TOGO Kuleleri’nde düzenlenen basın toplantısına çok sayıda gazeteci katıldı. Aygün, toplantıdan önce basın mensuplarına birer metre dağıttı ve “Mansur Yavaş’a da bu metrelerden birini yollayacağım” dedi.

950 milyon rant sağladı mı?

TOGO Kuleleri’nin bulunduğu arsanın emsal değerinin Melih Gökçek döneminde “haksız” olarak 1,5’tan 2,1’e yükseltildiği ve buradan 950 milyon rant sağlandığı iddialarına değinen Aygün, “Bu caddenin emsal ortalaması 2,55. Ben de bu yüzden belediyeye (Melih Gökçek zamanında) müracaat ederek 2,5 istedim, belediye 2,5’u reddetti, emsal 2,1’e indi. Benim hakkım 2,5’tu ama tartışmaya girmek istemedim. Mansur Yavaş 950 milyon rant sağladığımı söylüyor. Bu kadar yanlış bir hesap olması mümkün değil. Eğer sadece rantı 950 milyon ise, 550 milyona buradaki her şeyi veriyorum, gelsin alsın” diye konuştu.

“Mansur Yavaş’a oy veren bir insan olarak söylüyorum…”

Aygün, Mansur Yavaş’ın 25 bin metrekarelik inşaat alanına 120 bin metrekare inşaat yapıldığı ve buradan rant sağlandığı söylemine ilişkin olarak da şunları söyledi: “Yedi kat alttaki 40 bin metrekare otopark olan yeri rant olarak söylüyor. Altta da beş para etmeyen depolar var. Adamın hiçbir konuda bilgisi olmadığı için ‘Otoparkı, kazan dairesini, su deposunu satacak’ diyor. Ben 22 bin metrekare inşaat yaptım. Kotun altı da 3 bin 500, yani toplam 26 bin (…) Bu kadar bilgisiz, cahil bir insan nasıl bu belediyeyi yönetecek? Ankara’yı kötü günler bekliyor. Ben bunları Mansur Yavaş’a oy veren bir insan olarak söylüyorum.”

Aygün ayrıca, “Yavaş, Ankara’da bu şekilde 80 dosya bulunduğunu, toplam rantın 30 trilyon olduğunu söyledi. 30 trilyonu benim hesabımı yaptığın gibi 950 milyondan yaptıysan vay bu belediyenin haline! Böyle bir belediye başkanı ve siyasetçiyle yazık olur Ankara’ya. Öyle bir laf attı ki, bütün müteahhitler zan altında kaldı” dedi.
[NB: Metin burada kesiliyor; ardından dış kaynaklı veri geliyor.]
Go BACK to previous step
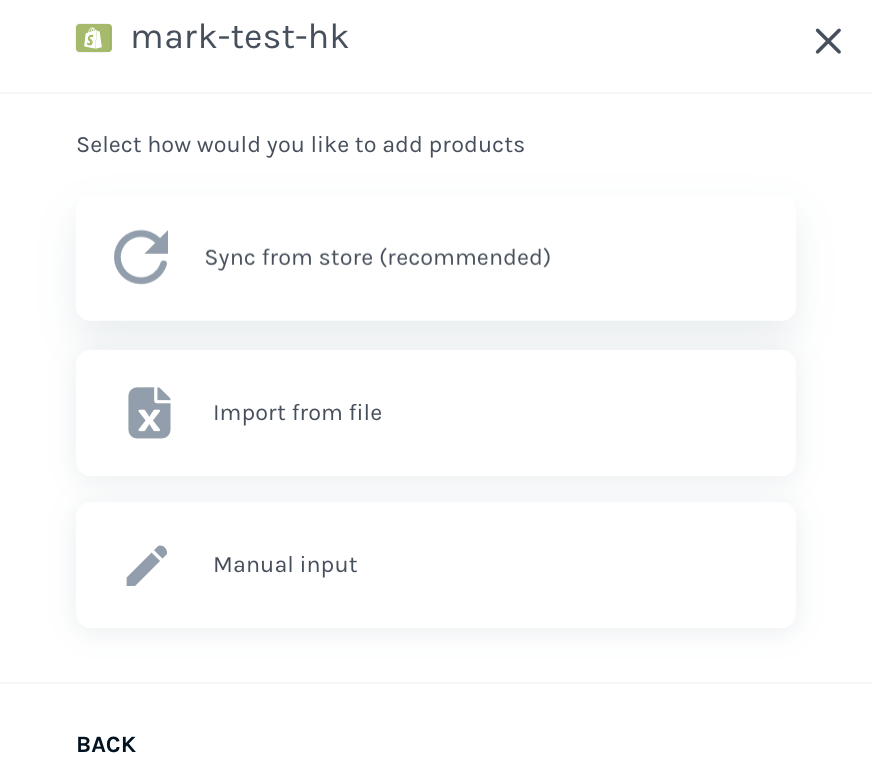 tap(106, 744)
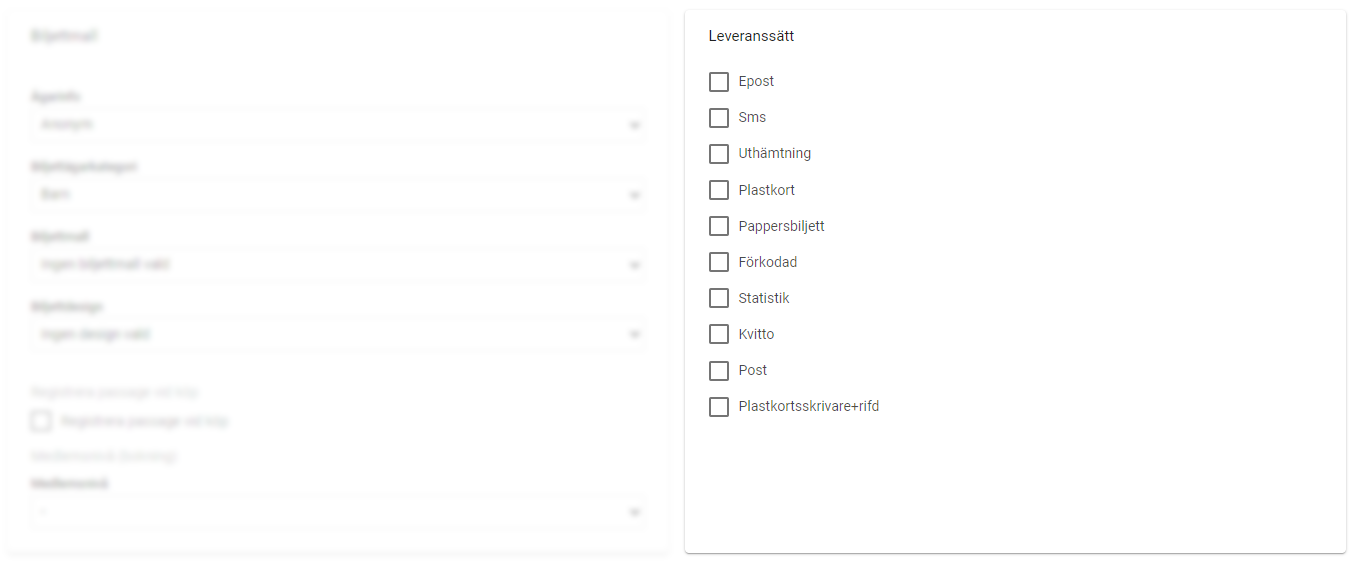Image resolution: width=1357 pixels, height=565 pixels.
Task: Select the Uthämtning delivery option
Action: point(718,154)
“Beni belediyeye çağırıp, ‘Ne vereceksin?’ dediler”

Sinan Aygün, 12 Aralık’ta, Ankara Büyükşehir Belediyesi’ne çağrıldığını, sekiz meclis üyesi ile görüştürüldüğünü ve orada kendisine belediyenin inşaatın mühürlenmesiyle ilgili davayı istinafa götürmesi için “Ne vereceksin?” diye sorulduğunu iddia etti. Aygün, bunun akabinde böyle bir şeyin hukuksuz olduğunu söylediğini ve oradan ayrıldığını kaydetti. Aygün sekiz meclis üyesinin beşinden şikayetçi olmadığını, bunun gerekçesinin ise onların konuşmaması olduğunu söyledi.

“25 milyon TL okul bedeliydi”

Aygün basın toplantısında, yaptığı suç duyurusuna konu olayı yeniden anlattı: “Daha sonra bana ‘Okul yap’ dediler. Bir okulun maliyeti arsa dahil 6,5-7 milyondur. (CHP’li belediye meclis üyesi) Berkay Gökçınar, bana, ‘Olur mu abi, okul 25 milyon’ dedi. Ben de sinirlenerek kalktım.”

Aygün, bir gazetecinin, “O kişiler sizden 25 milyon lirayı, kendi ceplerine indirmek için mi istediler?” sorusunu, “Hayır, böyle bir şey yoktur. ‘Okulun bedeli 25 milyon tutuyor’ dediler” diye yanıtladı. “Bedel 7-8 milyon ise geri kalan parayı ne yapacaklar?” sorusuna ise “Yargı sürecini etkilememek adına bu konuda bir şey diyemem” karşılığını verdi.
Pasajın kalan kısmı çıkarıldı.